[Requirement]:
Rewrite the stretch of rows from the line containing "Like Henrymore's tweet about Sahara reporter" through the line containing "tap(36, 125)", requests included, and add -42 to every coordinate in the answers.

-- Start Data to use --

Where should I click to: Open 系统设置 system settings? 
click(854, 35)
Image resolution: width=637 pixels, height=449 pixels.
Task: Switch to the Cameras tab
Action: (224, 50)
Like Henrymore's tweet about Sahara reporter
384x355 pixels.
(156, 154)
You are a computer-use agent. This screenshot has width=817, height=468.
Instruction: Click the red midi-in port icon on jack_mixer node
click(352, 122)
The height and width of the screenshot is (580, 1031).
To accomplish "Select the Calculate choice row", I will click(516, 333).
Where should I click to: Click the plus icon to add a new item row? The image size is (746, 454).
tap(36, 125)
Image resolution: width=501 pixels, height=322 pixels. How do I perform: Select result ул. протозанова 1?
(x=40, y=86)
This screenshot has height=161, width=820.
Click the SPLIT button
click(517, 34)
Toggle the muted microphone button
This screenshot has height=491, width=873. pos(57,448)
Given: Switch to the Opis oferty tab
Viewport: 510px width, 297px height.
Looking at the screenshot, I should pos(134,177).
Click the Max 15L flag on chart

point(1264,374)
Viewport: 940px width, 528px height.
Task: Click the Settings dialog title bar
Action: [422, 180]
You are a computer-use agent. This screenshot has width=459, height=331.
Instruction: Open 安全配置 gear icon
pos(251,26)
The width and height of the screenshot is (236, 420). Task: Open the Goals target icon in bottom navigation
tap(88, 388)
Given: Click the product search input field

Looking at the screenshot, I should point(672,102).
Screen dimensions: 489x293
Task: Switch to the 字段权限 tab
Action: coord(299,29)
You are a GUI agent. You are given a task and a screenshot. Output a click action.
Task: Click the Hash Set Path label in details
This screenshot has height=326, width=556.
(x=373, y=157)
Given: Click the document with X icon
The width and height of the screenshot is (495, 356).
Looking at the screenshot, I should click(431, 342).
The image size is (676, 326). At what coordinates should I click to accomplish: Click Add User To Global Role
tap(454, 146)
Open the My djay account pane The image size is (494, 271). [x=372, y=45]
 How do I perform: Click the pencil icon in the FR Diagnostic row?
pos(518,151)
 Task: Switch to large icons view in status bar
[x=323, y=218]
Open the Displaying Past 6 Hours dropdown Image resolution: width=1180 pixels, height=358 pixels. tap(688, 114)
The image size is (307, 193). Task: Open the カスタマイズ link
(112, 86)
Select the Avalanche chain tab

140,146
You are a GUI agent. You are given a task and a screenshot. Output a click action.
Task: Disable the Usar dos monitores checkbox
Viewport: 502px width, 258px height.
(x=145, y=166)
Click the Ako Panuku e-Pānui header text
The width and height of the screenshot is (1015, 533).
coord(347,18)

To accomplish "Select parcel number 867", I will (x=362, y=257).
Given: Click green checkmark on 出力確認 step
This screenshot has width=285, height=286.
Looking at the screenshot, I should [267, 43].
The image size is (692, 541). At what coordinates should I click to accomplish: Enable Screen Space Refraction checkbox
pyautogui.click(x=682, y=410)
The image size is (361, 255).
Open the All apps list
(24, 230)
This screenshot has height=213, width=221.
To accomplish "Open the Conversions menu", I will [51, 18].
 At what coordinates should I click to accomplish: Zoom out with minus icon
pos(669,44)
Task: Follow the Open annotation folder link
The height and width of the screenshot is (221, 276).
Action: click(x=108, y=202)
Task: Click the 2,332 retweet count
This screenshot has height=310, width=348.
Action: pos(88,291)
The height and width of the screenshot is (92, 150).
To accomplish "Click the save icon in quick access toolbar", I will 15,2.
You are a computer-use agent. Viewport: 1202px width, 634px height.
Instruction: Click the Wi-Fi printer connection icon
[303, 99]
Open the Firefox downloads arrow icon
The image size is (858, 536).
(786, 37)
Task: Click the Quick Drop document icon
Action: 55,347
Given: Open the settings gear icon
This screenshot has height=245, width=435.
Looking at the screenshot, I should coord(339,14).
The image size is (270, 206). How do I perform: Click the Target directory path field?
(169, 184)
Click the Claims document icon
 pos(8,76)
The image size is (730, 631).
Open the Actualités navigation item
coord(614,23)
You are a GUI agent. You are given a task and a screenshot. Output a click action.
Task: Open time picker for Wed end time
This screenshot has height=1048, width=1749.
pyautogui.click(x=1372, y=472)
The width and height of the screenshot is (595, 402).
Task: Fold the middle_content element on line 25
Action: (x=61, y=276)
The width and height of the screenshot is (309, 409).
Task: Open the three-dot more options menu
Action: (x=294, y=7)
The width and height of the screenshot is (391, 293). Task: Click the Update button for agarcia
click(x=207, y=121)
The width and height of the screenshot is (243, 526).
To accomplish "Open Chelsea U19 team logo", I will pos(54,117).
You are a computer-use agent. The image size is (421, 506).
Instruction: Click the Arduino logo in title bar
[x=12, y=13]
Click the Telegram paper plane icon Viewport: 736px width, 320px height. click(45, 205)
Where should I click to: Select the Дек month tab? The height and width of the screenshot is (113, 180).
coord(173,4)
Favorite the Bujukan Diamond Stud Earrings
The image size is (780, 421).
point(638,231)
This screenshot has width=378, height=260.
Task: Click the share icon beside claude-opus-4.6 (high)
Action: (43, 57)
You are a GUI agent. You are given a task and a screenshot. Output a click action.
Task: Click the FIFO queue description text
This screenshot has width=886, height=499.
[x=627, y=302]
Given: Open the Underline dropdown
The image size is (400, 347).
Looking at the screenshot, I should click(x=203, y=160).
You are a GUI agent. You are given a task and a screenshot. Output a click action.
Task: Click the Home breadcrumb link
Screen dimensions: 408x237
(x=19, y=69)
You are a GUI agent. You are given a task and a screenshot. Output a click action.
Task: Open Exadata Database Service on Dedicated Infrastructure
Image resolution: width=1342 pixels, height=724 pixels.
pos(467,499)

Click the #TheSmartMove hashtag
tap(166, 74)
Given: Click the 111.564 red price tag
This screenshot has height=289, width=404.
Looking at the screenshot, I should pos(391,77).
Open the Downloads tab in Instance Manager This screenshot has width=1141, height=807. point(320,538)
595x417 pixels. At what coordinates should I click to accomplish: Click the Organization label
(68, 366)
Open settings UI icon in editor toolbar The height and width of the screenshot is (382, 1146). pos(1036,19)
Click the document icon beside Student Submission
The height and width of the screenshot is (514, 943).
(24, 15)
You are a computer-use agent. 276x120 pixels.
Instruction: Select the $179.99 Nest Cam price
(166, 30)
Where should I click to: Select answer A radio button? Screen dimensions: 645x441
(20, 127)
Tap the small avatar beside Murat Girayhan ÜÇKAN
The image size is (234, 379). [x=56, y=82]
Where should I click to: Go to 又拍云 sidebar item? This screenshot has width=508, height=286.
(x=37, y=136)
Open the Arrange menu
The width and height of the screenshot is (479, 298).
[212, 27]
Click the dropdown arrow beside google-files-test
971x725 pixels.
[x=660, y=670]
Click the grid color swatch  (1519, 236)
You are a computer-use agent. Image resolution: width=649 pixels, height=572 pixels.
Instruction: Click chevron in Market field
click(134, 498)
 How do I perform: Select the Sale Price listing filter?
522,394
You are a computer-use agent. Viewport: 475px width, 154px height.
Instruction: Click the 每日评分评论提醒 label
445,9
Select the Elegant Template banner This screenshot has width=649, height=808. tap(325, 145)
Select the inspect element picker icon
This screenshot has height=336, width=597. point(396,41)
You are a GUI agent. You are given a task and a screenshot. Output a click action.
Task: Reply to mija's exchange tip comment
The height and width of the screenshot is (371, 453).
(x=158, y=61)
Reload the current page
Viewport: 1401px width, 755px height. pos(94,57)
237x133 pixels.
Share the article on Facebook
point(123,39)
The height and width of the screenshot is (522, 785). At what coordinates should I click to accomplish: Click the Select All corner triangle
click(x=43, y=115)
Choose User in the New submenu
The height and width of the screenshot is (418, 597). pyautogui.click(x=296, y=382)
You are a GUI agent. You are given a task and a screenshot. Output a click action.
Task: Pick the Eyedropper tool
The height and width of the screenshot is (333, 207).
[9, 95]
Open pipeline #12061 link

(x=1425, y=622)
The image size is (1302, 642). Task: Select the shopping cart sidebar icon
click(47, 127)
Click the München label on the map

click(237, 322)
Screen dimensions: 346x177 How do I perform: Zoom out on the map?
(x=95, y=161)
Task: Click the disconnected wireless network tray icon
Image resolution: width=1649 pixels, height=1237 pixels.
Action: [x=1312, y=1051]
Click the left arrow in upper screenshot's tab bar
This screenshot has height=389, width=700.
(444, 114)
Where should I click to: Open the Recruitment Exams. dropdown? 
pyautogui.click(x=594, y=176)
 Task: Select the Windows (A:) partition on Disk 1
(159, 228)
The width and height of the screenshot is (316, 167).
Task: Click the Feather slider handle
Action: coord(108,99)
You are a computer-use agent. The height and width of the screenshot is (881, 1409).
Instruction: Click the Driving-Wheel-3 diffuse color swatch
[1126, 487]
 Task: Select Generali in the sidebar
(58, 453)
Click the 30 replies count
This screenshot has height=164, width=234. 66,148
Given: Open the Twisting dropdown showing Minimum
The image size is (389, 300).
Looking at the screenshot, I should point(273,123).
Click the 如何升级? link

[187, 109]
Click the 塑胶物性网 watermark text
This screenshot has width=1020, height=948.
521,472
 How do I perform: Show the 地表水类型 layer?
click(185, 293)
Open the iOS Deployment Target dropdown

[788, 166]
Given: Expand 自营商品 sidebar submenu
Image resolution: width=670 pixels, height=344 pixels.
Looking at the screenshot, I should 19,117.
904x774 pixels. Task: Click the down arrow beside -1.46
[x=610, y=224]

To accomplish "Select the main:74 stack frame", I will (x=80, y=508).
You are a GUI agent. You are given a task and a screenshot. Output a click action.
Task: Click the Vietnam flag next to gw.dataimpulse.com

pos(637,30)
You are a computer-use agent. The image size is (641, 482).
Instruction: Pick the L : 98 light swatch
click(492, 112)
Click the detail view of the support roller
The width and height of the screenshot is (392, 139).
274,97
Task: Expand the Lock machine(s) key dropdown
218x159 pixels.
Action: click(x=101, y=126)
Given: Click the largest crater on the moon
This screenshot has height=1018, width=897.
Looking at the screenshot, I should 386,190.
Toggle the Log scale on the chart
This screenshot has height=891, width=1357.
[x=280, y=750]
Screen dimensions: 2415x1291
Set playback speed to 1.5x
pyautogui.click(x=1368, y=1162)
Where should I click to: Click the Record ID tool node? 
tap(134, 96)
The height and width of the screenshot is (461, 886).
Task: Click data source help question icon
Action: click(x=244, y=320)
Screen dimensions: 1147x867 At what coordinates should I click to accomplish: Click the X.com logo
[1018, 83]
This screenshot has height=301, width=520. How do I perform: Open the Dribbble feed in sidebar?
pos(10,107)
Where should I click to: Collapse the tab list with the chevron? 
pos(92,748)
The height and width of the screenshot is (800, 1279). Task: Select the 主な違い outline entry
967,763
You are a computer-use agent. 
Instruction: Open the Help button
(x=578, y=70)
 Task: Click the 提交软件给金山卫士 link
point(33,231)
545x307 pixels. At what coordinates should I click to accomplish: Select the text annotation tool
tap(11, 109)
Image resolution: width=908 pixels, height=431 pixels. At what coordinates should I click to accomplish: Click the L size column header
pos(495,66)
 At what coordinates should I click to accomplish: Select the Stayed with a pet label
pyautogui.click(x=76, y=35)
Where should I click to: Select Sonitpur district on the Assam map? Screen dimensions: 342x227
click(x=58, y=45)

-- End Data to use --

[Completed task]:
Like Henrymore's tweet about Sahara reporter
384x355 pixels.
(114, 112)
You are a computer-use agent. This screenshot has width=817, height=468.
Instruction: Click the red midi-in port icon on jack_mixer node
click(310, 80)
The height and width of the screenshot is (580, 1031).
To accomplish "Select the Calculate choice row", I will click(474, 291).
Where should I click to: Click the plus icon to add a new item row? The image size is (746, 454).
tap(-6, 83)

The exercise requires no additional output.